New Delhi – In a landmark move aimed at providing basic protections to millions of workers in the burgeoning gig economy, India has formally extended its social security framework to include gig and platform workers. The initiative, spearheaded by the government’s notification of the Code on Social Security, will bring delivery workers, drivers, and other independent contractors associated with major platforms like Amazon, Flipkart, Swiggy, and Zomato under a formal welfare umbrella for the first time.
The Code on Social Security, 2020, defines ‘gig workers,’ ‘platform workers,’ and ‘aggregators,’ recognizing the non-traditional employment structures that characterize the modern workforce. A gig worker is defined as someone working outside the traditional employer-employee relationship, while a platform worker is a subset of the gig economy, specifically those working with companies like Amazon, Flipkart, Swiggy, and Zomato. An aggregator is defined as a digital intermediary connecting buyers and sellers of services.
At the heart of the new framework is the creation of a Social Security Fund, financed by contributions from the Central and state governments, corporate social responsibility initiatives, and fines collected. This fund will be used to finance a range of social security and welfare schemes, including life insurance, disability insurance, health and maternity benefits, and provident fund schemes.
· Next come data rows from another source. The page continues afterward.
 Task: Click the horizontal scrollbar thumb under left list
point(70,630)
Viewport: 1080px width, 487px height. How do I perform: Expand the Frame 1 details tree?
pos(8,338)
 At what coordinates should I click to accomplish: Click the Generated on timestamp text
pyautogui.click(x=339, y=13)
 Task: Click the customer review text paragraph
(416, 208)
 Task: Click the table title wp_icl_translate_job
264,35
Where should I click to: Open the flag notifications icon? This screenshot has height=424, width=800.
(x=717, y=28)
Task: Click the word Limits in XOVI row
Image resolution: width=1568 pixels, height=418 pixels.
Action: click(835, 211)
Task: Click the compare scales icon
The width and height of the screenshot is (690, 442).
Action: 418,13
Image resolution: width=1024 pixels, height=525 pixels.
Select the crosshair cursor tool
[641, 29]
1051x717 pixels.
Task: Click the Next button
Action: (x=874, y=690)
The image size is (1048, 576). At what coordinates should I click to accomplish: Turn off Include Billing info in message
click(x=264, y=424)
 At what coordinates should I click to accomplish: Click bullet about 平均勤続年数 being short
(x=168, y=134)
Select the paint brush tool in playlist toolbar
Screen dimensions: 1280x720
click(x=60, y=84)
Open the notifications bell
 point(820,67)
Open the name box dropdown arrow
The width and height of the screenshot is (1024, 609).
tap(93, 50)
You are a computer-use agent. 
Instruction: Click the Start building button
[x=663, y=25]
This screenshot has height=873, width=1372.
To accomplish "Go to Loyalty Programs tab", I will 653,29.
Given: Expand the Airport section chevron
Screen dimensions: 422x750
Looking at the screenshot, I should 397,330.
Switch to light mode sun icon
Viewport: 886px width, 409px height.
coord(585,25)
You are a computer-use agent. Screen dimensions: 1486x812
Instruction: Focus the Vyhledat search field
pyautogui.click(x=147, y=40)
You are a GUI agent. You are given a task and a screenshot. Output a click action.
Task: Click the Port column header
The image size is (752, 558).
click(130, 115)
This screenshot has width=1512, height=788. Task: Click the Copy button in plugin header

A key component of the scheme requires aggregators like Amazon, Flipkart, Swiggy, and Zomato to contribute 1–2 percent of their annual turnover to the fund, with the total contribution capped at 5 percent of the amount payable to the workers. This financial commitment aims to ensure the sustainability of the social security programs.
“For years, the country’s gig workers subsidised its growth from the margins. Today, they step into the system,” said Rishi Agrawal, CEO and co-founder of Teamlease Regtech. “Millions of gig workers now have portable benefits, health coverage, and social security that enables mobility across states and jobs.” Agrawal also highlighted that gig workers will now have rights to mandatory appointment letters, accident insurance, and disability protection, alongside access to portable provident fund contributions and pension eligibility.
The Code also establishes a National Social Security Board to advise the Centre on framing and monitoring suitable schemes for different sections of unorganised workers, including gig and platform workers. The Centre may, from time to time, frame suitable social security schemes for these workers on matters relating to life and disability cover, accident insurance, health and maternity benefits, old age protection, and crèche facilities.
Notably, accidents occurring while travelling between home and workplace will now be treated as employment-related accidents, further expanding the scope of protection. To ensure workers can access benefits seamlessly, platforms will collaborate with the government to register all gig and platform workers using an Aadhaar-linked Universal Account Number, facilitating benefit portability across states.
According to Niti Aayog, India’s gig sector is projected to employ 23.5 million people by 2029-30. The new Code on Social Security represents a significant step towards addressing the lack of social security benefits for these workers, who often work long hours under challenging conditions as independent contractors.